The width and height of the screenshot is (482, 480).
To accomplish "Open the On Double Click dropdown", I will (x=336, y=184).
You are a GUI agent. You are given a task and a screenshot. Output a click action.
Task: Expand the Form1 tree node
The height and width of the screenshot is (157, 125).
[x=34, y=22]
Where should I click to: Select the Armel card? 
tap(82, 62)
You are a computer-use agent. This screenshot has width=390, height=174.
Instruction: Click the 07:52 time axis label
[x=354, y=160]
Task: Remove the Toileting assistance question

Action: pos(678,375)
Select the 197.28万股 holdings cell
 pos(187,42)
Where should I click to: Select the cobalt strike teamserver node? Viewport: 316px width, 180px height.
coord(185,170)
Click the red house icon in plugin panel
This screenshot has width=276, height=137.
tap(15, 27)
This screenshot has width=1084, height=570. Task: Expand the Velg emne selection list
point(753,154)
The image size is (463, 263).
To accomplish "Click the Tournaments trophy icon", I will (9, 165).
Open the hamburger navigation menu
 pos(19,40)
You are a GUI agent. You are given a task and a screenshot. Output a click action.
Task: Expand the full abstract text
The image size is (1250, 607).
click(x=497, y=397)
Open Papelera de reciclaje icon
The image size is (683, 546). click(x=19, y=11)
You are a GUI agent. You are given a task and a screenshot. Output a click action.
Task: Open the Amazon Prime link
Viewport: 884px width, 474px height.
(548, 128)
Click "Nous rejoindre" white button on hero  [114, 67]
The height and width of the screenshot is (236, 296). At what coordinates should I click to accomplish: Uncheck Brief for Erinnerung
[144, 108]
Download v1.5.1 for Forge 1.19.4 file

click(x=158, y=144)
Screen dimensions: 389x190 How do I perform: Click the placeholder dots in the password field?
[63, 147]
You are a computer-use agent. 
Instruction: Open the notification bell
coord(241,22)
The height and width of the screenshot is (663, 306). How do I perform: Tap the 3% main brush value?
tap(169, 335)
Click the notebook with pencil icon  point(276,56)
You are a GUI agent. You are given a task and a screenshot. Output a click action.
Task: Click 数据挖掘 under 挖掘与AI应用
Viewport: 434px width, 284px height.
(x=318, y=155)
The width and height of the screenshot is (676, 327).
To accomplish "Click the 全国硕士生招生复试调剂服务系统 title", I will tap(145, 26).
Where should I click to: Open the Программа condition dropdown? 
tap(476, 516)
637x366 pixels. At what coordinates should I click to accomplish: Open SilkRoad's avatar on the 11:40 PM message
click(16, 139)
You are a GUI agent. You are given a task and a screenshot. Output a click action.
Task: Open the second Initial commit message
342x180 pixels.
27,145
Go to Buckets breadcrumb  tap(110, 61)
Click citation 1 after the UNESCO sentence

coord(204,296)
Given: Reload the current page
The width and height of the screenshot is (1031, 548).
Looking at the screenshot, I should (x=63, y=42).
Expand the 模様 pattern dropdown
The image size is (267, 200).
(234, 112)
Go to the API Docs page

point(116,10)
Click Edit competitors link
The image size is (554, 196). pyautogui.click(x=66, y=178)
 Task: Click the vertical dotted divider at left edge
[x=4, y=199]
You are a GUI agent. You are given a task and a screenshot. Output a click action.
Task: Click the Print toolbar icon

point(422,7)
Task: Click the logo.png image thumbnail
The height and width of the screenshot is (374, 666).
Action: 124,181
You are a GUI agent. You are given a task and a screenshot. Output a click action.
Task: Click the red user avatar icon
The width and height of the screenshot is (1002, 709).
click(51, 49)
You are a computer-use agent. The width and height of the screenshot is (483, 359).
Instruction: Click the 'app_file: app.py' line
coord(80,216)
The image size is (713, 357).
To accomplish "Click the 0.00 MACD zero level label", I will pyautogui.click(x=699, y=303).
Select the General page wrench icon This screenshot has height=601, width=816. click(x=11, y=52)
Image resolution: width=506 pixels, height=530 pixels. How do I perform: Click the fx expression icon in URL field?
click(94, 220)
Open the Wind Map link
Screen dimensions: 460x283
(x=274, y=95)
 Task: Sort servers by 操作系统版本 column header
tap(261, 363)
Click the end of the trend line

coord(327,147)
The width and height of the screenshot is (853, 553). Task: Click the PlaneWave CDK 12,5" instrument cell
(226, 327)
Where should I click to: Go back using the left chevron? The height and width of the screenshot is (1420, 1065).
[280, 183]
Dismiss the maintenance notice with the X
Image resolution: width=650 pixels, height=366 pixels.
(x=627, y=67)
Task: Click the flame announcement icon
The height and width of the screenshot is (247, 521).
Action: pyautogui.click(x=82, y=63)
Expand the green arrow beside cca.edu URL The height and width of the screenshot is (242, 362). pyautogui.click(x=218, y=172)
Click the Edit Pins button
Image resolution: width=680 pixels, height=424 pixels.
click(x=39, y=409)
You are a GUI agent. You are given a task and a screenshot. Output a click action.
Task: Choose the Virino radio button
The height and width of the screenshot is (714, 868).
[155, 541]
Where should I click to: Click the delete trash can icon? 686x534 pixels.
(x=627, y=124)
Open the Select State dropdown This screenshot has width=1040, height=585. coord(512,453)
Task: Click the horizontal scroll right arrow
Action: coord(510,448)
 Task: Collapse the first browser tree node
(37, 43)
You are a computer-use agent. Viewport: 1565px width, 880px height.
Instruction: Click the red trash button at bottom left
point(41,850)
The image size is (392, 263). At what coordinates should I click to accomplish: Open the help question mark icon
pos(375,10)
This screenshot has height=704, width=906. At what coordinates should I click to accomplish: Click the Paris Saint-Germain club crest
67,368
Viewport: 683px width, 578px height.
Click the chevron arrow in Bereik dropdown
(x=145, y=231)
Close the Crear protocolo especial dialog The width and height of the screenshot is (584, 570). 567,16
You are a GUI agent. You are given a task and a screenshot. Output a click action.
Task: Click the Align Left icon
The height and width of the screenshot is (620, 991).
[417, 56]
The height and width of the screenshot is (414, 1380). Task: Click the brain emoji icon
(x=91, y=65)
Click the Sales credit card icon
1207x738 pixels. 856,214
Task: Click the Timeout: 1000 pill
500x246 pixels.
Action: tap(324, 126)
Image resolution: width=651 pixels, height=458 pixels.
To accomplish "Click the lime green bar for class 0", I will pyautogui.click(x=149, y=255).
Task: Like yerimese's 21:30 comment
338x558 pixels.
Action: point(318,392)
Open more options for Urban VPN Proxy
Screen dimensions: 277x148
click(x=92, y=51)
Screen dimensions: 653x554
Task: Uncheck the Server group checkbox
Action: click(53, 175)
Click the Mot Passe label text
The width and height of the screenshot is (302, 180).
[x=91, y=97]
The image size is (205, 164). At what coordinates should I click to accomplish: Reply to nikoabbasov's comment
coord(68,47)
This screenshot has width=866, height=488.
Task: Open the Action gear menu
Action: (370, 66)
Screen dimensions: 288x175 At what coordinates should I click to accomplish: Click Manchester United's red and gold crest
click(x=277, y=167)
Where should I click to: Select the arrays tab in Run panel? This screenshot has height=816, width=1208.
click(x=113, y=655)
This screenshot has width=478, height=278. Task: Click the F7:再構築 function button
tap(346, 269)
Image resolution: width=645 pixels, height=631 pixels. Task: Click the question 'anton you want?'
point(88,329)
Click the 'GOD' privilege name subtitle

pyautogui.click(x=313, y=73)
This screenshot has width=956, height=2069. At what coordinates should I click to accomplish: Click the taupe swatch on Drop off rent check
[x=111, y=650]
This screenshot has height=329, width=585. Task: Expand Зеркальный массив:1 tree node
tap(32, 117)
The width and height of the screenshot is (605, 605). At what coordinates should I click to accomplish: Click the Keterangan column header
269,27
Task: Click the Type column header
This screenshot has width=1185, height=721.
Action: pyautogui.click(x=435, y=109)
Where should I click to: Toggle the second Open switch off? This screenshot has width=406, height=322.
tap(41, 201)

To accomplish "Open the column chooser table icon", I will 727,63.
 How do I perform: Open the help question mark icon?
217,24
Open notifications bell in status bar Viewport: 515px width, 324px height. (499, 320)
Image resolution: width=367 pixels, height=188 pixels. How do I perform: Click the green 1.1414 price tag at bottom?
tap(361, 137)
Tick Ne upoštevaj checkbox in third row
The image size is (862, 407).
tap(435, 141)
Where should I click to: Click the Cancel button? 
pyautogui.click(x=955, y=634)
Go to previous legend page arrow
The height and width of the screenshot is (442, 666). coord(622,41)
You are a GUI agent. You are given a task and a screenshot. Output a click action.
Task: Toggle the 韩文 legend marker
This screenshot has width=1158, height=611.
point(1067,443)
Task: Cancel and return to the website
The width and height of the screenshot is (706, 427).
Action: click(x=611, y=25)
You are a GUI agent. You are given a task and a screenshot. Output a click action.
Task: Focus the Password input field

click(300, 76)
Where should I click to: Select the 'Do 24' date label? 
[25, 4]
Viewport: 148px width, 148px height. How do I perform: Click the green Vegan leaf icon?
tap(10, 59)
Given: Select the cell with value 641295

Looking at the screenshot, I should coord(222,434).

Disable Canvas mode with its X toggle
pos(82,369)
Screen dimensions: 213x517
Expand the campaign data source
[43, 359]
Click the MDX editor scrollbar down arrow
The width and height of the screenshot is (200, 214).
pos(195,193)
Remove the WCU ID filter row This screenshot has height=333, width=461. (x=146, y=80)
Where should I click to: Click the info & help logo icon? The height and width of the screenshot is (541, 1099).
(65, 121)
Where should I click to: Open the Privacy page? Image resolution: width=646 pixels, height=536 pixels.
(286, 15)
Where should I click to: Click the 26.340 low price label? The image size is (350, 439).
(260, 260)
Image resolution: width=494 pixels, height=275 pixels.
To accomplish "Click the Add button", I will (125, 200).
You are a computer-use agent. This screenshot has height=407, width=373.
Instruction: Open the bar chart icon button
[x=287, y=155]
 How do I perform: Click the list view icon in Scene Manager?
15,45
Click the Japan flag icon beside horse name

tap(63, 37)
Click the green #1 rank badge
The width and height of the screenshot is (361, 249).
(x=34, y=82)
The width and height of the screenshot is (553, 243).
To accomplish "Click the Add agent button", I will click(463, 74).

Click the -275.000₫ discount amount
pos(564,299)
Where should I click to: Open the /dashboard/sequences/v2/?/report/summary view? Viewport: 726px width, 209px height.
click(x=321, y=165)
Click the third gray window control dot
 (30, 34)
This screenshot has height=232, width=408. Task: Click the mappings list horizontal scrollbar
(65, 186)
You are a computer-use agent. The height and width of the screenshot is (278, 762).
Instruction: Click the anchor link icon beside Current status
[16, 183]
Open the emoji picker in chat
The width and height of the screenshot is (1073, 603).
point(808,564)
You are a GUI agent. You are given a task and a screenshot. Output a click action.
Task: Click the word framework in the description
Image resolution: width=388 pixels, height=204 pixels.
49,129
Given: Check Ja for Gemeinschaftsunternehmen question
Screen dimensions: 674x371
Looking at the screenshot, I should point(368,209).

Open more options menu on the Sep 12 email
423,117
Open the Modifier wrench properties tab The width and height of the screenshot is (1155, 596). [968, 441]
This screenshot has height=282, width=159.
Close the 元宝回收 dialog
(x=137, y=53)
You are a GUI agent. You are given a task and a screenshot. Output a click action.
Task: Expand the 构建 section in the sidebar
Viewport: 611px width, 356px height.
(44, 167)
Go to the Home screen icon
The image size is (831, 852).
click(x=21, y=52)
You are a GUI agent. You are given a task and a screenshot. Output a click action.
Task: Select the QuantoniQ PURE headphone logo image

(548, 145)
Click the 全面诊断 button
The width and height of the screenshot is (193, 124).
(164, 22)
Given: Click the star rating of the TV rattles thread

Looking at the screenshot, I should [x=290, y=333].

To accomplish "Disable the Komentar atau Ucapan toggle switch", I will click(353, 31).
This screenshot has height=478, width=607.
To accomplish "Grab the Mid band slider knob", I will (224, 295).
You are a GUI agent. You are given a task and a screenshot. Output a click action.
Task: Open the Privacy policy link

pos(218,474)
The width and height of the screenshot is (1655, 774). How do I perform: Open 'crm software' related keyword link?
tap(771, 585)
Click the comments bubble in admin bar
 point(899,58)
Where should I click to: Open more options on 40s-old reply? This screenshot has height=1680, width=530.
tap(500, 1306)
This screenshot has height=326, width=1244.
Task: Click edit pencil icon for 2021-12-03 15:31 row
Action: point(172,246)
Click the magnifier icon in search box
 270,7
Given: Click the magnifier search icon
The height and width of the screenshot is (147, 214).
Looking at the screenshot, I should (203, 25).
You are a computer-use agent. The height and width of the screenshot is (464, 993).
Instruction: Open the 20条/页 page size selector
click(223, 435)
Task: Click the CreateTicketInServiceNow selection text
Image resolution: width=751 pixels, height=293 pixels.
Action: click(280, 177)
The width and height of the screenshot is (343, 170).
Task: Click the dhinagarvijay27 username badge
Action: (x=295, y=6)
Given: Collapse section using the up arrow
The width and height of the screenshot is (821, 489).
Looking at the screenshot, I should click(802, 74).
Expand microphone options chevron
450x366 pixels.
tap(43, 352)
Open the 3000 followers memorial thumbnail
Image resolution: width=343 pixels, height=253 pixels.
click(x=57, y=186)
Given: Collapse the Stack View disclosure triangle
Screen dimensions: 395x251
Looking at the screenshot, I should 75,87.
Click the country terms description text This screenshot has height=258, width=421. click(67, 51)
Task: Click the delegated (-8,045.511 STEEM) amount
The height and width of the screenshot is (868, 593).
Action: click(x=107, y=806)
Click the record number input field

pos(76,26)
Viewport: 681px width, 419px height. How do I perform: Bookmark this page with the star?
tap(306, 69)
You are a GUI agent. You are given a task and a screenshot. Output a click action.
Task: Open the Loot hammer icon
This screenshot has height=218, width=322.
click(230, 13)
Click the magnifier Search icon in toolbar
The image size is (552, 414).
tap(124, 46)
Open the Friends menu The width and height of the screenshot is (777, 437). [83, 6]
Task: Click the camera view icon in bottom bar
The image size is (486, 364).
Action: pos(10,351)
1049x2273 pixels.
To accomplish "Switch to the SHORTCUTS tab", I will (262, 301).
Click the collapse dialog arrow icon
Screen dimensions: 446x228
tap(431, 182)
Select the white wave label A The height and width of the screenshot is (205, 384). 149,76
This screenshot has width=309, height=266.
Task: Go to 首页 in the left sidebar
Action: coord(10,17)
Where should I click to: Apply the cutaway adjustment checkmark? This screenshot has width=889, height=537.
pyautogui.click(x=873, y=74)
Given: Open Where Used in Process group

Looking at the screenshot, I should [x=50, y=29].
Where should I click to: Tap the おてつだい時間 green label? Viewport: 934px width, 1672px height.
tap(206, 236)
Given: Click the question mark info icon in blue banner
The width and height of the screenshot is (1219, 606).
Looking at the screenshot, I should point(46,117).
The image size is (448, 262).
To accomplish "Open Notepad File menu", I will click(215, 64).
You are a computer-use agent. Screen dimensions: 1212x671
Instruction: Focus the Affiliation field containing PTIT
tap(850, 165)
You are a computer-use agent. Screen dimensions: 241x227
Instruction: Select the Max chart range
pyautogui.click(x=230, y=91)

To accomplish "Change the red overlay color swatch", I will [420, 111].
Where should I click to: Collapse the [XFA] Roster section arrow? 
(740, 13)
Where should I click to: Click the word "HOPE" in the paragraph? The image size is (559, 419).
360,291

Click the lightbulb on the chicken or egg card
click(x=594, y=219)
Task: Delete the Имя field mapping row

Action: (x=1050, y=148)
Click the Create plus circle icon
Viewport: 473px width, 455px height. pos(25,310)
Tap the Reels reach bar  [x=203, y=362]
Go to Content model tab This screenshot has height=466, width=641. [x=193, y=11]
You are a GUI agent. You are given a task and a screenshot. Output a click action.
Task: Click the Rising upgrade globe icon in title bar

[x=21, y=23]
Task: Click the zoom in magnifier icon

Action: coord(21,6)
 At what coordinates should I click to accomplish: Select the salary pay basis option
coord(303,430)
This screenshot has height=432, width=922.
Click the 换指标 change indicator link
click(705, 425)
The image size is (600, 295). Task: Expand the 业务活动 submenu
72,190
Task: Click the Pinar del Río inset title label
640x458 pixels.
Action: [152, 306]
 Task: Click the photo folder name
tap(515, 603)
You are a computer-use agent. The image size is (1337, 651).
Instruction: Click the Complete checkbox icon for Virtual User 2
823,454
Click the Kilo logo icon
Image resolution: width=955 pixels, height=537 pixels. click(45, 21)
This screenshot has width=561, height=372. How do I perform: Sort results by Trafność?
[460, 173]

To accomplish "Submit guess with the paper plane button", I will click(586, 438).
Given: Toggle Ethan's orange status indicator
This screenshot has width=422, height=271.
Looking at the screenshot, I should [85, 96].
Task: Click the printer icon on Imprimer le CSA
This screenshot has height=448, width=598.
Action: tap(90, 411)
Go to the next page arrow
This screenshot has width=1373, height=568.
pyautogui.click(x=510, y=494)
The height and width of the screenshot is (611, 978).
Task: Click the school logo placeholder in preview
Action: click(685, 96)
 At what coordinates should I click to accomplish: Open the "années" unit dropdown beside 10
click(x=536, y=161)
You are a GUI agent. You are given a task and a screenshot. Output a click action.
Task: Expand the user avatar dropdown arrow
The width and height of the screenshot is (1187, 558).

◆ WHAT NEEDS TO BE DONE ◆
Present each line from the listing that holds the string "description".

◆ RESPONSE AREA ◆
Task: Click the word framework in the description
Click the country terms description text This screenshot has height=258, width=421. click(67, 51)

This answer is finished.